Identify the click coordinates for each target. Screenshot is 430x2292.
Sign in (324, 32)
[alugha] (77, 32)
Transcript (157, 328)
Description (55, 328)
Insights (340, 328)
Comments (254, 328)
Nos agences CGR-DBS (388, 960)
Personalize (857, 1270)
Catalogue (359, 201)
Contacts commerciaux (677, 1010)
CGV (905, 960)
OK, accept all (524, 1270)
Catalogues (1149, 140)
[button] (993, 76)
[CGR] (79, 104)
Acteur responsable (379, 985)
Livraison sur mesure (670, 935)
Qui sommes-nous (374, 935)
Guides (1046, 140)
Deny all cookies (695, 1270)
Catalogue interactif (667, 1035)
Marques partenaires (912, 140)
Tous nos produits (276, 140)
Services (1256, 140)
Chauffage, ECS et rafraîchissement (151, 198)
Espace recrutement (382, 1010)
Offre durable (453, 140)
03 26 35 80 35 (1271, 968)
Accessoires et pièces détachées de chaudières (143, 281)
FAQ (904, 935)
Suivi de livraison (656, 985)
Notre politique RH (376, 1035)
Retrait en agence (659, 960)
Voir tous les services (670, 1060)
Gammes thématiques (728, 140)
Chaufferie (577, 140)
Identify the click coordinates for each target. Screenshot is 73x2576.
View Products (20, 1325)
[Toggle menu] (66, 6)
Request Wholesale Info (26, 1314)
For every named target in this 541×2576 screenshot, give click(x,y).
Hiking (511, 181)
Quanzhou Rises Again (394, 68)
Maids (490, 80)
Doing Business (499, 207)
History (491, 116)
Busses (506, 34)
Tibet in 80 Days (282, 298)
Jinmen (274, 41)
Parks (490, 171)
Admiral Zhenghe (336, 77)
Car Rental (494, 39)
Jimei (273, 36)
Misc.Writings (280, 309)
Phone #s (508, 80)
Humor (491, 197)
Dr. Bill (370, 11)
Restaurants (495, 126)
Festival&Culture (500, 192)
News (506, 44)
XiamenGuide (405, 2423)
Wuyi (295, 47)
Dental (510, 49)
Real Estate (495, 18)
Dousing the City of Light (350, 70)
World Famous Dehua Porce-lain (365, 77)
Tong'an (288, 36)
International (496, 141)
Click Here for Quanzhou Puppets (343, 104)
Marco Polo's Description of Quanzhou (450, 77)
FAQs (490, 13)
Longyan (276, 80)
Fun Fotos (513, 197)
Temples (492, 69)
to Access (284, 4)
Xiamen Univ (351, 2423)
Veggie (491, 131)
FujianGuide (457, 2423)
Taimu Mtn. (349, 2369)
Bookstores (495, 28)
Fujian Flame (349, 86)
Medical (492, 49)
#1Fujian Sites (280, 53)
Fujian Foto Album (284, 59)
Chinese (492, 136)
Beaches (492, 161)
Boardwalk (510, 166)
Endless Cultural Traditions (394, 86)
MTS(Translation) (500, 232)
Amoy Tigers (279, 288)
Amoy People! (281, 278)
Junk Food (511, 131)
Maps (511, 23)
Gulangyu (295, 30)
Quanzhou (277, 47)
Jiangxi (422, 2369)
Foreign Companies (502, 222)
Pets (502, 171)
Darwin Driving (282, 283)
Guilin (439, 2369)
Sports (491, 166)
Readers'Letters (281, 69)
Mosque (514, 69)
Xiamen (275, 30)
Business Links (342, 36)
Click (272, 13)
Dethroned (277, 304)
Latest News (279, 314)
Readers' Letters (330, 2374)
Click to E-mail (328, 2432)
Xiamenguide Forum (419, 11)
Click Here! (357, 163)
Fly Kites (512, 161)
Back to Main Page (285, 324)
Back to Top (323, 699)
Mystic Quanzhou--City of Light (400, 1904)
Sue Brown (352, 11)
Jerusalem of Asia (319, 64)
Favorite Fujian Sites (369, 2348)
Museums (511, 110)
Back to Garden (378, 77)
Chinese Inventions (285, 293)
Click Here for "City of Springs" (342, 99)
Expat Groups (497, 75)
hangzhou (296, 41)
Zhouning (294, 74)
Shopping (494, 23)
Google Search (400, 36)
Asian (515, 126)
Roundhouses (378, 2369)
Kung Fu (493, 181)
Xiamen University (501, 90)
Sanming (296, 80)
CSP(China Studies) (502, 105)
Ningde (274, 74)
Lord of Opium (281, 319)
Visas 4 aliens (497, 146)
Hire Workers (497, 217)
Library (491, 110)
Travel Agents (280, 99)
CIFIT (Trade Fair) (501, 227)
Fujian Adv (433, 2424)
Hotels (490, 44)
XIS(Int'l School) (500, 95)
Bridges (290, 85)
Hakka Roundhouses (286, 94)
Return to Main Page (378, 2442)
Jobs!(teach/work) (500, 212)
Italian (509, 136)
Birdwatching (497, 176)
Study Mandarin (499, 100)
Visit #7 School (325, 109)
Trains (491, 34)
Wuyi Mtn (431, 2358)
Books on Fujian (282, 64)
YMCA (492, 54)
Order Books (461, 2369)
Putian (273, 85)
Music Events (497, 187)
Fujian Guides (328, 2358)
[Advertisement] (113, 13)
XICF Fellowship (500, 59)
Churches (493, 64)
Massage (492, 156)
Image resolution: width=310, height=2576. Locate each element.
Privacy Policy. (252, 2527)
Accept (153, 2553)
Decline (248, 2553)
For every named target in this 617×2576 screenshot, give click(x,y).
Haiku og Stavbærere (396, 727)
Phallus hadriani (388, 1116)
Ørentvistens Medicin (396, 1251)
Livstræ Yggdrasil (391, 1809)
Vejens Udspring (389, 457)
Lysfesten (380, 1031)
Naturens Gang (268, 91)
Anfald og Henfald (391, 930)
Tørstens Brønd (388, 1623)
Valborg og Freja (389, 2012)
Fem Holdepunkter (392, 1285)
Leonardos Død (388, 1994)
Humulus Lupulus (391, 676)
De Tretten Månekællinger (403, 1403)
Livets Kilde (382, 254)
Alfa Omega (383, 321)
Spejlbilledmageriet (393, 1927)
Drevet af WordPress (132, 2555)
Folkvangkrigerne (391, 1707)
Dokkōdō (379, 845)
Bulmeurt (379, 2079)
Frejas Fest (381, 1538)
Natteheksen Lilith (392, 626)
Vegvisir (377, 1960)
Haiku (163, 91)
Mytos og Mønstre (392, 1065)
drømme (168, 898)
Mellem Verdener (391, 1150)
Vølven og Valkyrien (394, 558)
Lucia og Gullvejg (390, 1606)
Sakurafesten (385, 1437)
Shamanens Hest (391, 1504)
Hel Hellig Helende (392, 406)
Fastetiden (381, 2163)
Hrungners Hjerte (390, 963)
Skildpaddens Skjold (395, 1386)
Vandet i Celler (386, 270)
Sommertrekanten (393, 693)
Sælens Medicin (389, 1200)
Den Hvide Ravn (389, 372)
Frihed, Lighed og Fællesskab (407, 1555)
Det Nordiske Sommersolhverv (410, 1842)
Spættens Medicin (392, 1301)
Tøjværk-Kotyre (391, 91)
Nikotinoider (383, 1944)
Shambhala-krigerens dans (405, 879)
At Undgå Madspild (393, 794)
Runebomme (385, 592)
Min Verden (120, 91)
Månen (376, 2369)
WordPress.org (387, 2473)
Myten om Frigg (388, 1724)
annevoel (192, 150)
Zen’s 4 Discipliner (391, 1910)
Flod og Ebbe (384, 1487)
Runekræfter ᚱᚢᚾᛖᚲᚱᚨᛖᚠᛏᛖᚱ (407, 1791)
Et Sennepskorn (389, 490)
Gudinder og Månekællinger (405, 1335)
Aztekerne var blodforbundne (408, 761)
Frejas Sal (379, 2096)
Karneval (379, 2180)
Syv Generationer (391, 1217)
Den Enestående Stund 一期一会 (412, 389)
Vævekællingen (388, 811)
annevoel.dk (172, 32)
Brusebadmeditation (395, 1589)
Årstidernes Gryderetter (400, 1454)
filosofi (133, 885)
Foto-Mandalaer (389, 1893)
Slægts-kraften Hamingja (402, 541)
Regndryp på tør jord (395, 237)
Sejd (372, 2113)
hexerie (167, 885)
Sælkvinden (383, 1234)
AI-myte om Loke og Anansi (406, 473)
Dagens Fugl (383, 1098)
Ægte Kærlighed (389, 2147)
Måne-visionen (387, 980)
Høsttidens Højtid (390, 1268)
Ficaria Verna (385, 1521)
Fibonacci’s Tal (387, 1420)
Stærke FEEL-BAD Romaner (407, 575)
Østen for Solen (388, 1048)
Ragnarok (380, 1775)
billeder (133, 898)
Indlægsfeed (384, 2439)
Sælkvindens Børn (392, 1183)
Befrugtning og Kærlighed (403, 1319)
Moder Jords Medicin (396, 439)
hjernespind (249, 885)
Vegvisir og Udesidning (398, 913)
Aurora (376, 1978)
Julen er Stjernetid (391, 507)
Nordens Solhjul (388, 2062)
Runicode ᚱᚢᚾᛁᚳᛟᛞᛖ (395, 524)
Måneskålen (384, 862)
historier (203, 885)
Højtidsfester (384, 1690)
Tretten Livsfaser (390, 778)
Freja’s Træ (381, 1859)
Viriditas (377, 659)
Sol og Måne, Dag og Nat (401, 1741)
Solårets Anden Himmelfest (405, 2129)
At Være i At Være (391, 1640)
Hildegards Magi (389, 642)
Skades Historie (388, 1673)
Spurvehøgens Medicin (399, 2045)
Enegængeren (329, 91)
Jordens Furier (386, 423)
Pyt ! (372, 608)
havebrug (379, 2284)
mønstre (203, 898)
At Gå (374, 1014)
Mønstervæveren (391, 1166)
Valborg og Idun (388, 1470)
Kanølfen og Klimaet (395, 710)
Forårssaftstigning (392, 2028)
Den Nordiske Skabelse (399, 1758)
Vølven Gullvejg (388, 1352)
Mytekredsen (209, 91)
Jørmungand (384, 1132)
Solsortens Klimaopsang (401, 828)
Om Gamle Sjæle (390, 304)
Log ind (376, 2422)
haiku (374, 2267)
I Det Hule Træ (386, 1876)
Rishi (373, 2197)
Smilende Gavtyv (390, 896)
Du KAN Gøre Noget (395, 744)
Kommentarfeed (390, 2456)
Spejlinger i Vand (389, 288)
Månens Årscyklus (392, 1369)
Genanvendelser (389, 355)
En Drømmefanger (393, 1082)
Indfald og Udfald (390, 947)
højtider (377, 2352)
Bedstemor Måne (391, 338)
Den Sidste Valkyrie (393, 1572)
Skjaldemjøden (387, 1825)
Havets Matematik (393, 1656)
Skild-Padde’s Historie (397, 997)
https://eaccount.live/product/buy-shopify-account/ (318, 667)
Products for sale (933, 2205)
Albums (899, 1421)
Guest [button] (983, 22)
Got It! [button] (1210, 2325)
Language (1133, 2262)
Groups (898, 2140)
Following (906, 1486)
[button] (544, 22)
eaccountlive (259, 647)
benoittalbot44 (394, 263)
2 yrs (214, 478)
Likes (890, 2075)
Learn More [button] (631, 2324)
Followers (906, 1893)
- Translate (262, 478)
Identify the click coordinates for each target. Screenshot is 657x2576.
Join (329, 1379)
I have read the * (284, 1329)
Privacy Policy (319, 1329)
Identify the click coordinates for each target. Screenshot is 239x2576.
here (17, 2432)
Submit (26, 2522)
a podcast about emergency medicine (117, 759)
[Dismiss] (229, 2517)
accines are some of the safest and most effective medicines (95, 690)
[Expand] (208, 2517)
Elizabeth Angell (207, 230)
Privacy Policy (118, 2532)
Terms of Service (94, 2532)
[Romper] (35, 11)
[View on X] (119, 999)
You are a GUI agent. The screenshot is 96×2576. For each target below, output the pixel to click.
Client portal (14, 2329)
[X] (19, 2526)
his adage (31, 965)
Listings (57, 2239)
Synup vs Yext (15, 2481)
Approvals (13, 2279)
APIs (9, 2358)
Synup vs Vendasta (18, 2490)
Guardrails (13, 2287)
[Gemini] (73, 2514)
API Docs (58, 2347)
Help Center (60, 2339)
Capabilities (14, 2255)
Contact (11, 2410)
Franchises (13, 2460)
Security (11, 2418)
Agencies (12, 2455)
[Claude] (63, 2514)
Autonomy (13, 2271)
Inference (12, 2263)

Work instruction:
If a line falls between the first line of the records and the line containing "Catalogues (1149, 140)", inclusive, repeat it exactly; leave out all others.

Your response:
Identify the click coordinates for each target. Screenshot is 430x2292.
Sign in (324, 32)
[alugha] (77, 32)
Transcript (157, 328)
Description (55, 328)
Insights (340, 328)
Comments (254, 328)
Nos agences CGR-DBS (388, 960)
Personalize (857, 1270)
Catalogue (359, 201)
Contacts commerciaux (677, 1010)
CGV (905, 960)
OK, accept all (524, 1270)
Catalogues (1149, 140)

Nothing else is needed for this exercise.